Zespół IPN-u szukał też w kilku innych wskazanych przez świadków miejscach m.in. w lesie nad jeziorem w Raubiszkach koło Podbrodzia. Tu miało zostać pochowanych siedmiu żołnierzy z oddziału Sergiusza Kościałkowskiego „Fakira”. Zginęli oni w walce z Sowietami na początku lutego 1945 roku. – Niestety nie udało się odnaleźć szczątków poległych, teren jest duży i wymaga dłuższych prac – zauważa dr Popek.

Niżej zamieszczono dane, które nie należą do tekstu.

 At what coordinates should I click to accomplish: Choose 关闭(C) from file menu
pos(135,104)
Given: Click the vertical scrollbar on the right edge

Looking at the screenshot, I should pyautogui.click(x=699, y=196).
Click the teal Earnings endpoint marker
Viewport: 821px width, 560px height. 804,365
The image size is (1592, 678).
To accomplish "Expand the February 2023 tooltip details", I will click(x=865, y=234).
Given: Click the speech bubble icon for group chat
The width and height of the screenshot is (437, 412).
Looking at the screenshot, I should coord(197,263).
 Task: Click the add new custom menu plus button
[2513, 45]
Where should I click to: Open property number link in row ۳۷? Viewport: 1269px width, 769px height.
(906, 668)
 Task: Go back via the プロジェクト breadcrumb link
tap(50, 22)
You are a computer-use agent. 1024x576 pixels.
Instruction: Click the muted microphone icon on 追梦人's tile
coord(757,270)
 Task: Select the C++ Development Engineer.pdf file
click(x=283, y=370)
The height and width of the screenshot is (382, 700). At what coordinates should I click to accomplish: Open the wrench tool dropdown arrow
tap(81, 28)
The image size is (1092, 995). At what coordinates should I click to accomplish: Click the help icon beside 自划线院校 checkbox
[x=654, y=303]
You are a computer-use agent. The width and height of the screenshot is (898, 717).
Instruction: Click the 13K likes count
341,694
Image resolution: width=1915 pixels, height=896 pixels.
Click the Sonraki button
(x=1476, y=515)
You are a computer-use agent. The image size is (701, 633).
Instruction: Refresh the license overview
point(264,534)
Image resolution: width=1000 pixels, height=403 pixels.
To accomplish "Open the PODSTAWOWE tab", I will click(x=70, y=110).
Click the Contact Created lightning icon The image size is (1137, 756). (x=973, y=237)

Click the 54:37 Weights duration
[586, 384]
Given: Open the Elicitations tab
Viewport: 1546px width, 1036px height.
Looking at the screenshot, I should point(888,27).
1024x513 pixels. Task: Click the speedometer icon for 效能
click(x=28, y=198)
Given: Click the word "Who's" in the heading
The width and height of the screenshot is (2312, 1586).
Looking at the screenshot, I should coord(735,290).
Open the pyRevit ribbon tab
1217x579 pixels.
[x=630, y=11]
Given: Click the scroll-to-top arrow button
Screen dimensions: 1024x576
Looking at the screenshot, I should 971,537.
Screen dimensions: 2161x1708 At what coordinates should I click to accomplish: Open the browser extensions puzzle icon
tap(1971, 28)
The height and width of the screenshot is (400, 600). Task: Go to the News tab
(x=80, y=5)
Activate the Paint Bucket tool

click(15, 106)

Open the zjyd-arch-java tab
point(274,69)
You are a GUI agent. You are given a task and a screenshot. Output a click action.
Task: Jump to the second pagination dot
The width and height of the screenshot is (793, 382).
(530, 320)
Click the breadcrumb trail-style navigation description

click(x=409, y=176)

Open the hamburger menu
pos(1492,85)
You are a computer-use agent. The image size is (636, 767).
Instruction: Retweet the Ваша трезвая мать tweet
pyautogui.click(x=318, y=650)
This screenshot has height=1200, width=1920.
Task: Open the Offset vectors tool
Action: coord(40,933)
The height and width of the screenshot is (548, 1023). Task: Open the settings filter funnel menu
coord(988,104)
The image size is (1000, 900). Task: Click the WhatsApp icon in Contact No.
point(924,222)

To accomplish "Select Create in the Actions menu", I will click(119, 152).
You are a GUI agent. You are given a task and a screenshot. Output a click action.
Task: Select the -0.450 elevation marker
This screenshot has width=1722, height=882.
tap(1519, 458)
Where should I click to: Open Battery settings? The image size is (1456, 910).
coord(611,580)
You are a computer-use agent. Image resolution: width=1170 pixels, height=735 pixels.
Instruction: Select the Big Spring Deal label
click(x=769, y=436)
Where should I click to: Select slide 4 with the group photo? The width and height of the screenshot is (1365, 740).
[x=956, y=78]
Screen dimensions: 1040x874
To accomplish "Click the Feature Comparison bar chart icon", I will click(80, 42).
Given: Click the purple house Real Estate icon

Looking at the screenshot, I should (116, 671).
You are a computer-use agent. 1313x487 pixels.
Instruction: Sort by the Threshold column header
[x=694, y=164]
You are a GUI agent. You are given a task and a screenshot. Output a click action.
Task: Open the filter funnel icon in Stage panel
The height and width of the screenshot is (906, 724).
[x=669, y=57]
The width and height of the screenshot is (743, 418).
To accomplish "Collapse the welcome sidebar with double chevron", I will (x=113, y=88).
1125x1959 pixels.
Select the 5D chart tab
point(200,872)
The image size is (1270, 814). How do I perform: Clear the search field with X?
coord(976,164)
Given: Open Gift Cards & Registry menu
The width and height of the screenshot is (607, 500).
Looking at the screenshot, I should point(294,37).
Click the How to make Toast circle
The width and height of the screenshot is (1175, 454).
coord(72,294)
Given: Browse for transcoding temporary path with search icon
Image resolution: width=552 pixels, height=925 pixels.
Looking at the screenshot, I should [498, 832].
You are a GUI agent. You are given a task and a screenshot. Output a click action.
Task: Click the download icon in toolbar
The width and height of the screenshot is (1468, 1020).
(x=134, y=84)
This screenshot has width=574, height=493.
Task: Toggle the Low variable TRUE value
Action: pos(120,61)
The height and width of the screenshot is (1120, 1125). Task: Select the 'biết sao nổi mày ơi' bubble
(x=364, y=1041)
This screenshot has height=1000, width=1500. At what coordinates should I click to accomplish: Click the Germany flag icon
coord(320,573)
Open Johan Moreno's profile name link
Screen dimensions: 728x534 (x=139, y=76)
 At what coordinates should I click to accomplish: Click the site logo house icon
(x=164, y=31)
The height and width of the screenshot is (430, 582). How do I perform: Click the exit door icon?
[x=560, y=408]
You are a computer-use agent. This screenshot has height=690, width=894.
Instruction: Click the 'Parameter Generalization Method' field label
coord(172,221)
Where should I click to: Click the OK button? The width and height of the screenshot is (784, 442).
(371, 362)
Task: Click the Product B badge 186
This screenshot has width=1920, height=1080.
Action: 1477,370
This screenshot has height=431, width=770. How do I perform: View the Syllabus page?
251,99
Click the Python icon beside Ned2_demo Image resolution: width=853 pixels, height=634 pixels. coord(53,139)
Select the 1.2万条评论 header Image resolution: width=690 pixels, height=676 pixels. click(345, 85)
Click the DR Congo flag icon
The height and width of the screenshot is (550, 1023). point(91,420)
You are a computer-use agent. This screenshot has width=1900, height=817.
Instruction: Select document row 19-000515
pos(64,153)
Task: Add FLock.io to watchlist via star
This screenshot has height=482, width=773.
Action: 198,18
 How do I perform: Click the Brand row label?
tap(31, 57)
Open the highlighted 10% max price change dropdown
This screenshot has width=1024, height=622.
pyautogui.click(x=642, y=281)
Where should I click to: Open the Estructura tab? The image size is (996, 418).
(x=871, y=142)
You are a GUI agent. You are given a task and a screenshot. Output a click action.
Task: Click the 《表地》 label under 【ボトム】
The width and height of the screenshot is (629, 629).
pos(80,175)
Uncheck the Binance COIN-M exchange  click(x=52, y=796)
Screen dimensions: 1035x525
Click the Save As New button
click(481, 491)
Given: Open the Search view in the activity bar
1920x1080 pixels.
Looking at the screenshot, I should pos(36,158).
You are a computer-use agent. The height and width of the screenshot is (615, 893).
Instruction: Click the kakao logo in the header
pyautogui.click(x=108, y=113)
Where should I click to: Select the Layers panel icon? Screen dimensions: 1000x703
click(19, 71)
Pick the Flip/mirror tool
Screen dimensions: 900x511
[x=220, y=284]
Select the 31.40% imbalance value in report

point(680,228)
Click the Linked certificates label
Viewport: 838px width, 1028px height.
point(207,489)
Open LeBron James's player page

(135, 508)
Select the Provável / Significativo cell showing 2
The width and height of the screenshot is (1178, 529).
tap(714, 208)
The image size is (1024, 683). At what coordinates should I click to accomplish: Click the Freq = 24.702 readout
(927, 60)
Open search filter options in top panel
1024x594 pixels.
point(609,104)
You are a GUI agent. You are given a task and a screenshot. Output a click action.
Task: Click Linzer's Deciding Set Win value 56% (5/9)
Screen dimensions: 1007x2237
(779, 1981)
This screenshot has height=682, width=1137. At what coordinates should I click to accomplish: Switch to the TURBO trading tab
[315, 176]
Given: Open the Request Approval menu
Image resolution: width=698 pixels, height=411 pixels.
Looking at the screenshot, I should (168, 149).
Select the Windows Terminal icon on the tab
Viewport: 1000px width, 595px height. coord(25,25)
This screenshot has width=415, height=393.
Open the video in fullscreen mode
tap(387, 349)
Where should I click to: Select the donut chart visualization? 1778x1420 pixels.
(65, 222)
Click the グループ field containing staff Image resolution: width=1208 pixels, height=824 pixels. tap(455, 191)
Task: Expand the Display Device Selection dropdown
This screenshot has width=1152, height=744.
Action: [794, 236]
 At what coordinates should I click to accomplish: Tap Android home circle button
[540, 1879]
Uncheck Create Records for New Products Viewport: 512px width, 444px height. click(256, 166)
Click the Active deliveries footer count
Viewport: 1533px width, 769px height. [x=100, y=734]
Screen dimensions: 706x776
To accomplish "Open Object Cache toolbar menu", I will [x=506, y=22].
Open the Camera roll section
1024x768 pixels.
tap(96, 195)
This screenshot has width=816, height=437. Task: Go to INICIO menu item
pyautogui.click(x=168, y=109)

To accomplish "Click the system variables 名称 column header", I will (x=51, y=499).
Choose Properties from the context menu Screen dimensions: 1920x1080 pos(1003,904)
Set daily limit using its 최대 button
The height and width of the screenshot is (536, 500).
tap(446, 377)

Z kolei przy ulicy Czarny Trakt w Wilnie polscy specjaliści poszukiwali miejsca pochówku żołnierzy AK zabitych w lipcu 1944 roku podczas operacji „Ostra Brama". – Prawdopodobnie mogiły zostały zniszczone w czasie poszerzania drogi lub budowy linii elektrycznych – ocenia kierownik zespołu.
Przywrócić tożsamość
Pracownicy Wydziału Kresowego sprawdzali też inne miejsca, w których mogły znajdować się groby polskich żołnierzy. Z wytypowanych wcześniej około stu miejscowości w różnych rejonach Litwy odwiedzili ponad 80. Znaleźli tam, dzięki pomocy i życzliwości okolicznych mieszkańców, blisko 300 polskich mogił, krzyży i pomników. Dr Popek zauważa, że w większości przypadków rodziny i bliscy zadbali, aby polegli żołnierze zostali ekshumowani i przeniesieni na cmentarze. Niestety potem część rodzin wyjechała, inni zmarli i mogiły zostały bez opieki. – Napisy na pomnikach zbladły, tabliczki uległy zniszczeniu i część grobów znów jest anonimowa i zapomniana – mówi szef zespołu. Wymagają one opieki, a w wielu przypadkach także przeprowadzenia badań archiwalnych potwierdzających, kto został w nich pochowany.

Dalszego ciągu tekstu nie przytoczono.